[Records on target coordinates]
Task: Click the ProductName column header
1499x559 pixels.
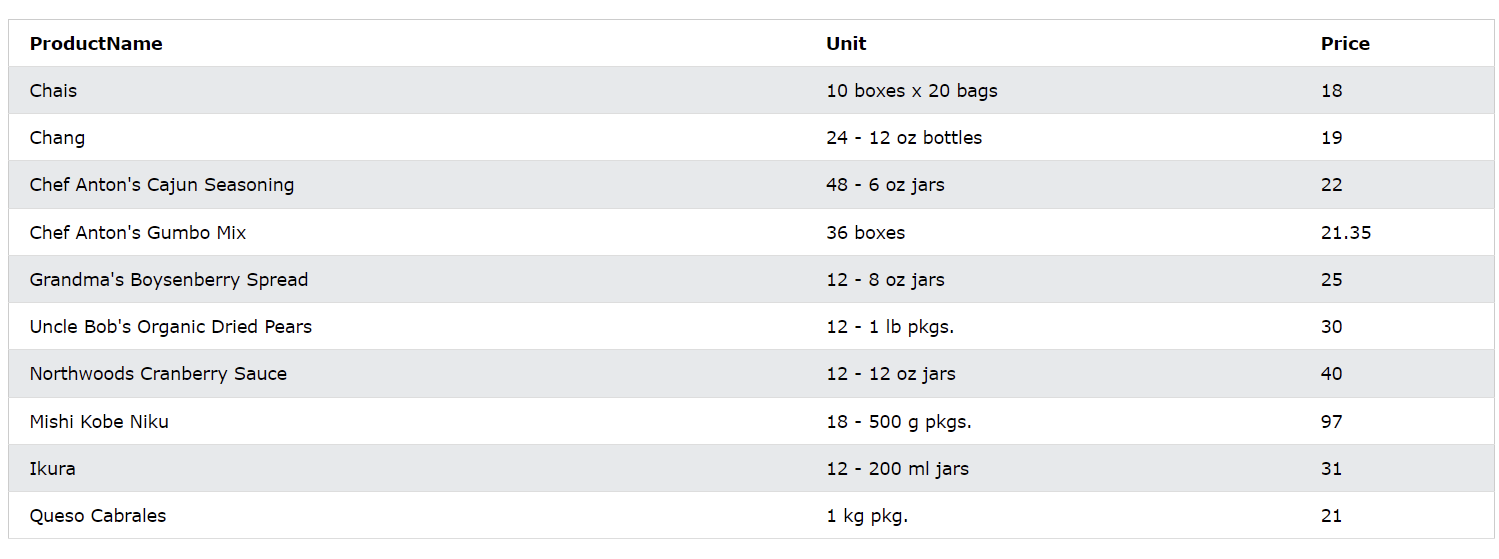Action: click(x=96, y=44)
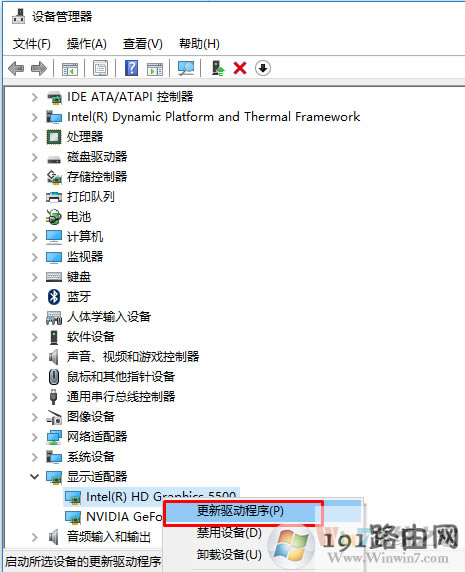Click the Update driver toolbar icon with green arrow
The height and width of the screenshot is (572, 465).
point(218,68)
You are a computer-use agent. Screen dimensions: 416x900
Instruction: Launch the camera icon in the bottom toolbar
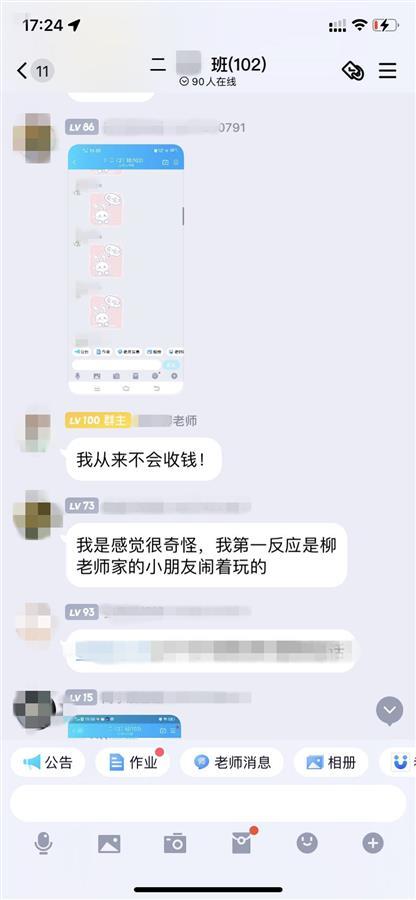tap(175, 843)
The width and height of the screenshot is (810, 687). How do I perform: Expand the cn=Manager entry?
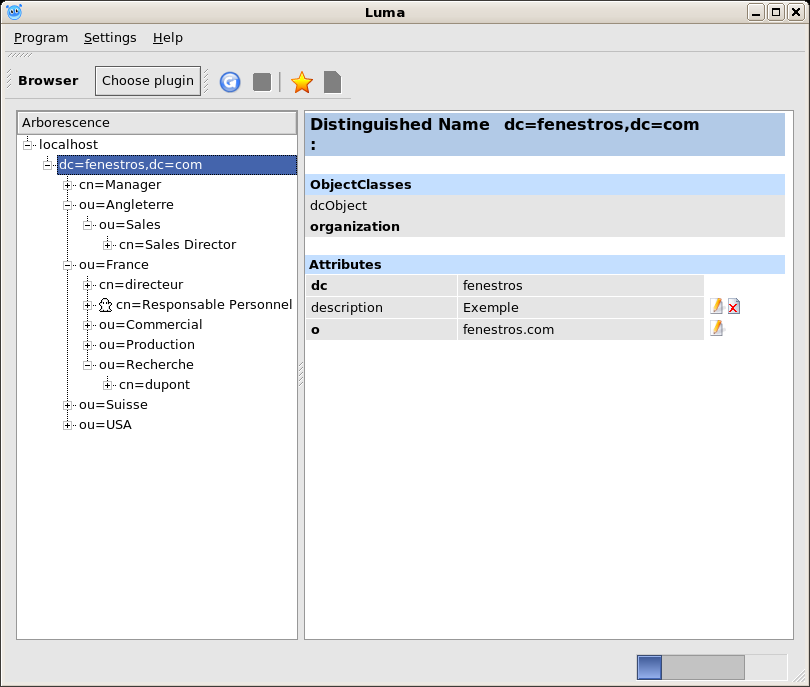(x=68, y=185)
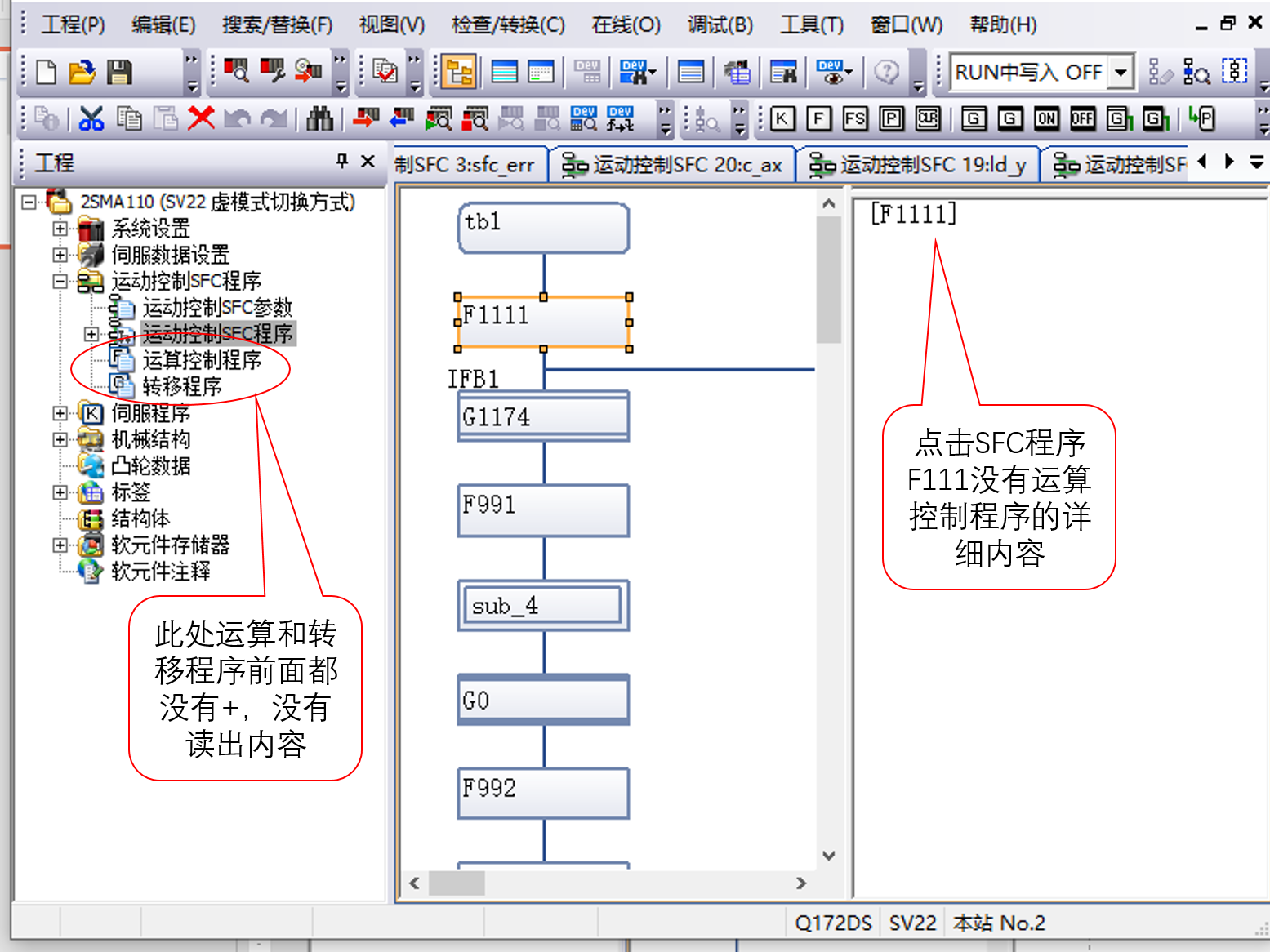Screen dimensions: 1270x952
Task: Select the 转移程序 tree item
Action: coord(181,386)
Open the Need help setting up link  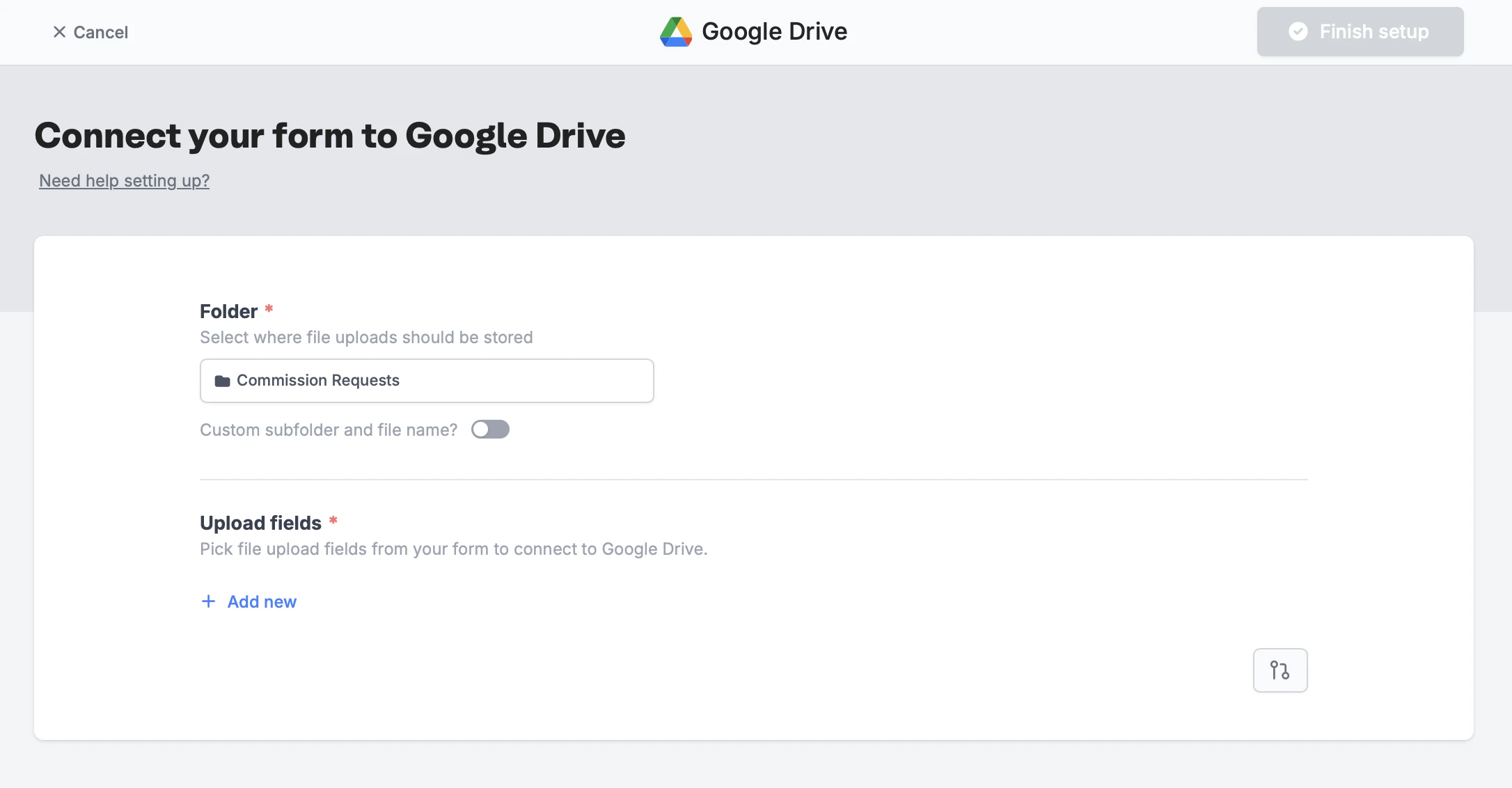pyautogui.click(x=124, y=180)
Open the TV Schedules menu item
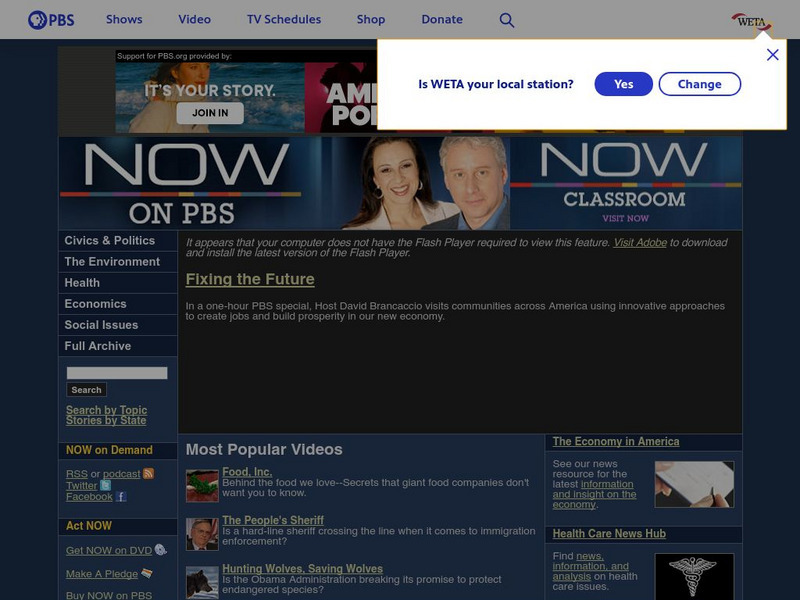The height and width of the screenshot is (600, 800). pyautogui.click(x=284, y=19)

> [Your objective]
Write out the records word for word, starting at the line that contains "You are a computer-use" and ending after the line that contains "Action: coord(181,386)". Leave the pictures out.

> [Worked answer]
You are a computer-use agent. Screen dimensions: 416x900
Instruction: Launch the camera icon in the bottom toolbar
tap(175, 843)
The width and height of the screenshot is (810, 687). How do I perform: Expand the cn=Manager entry?
(x=68, y=185)
Screen dimensions: 1270x952
Task: Select the 转移程序 tree item
Action: coord(181,386)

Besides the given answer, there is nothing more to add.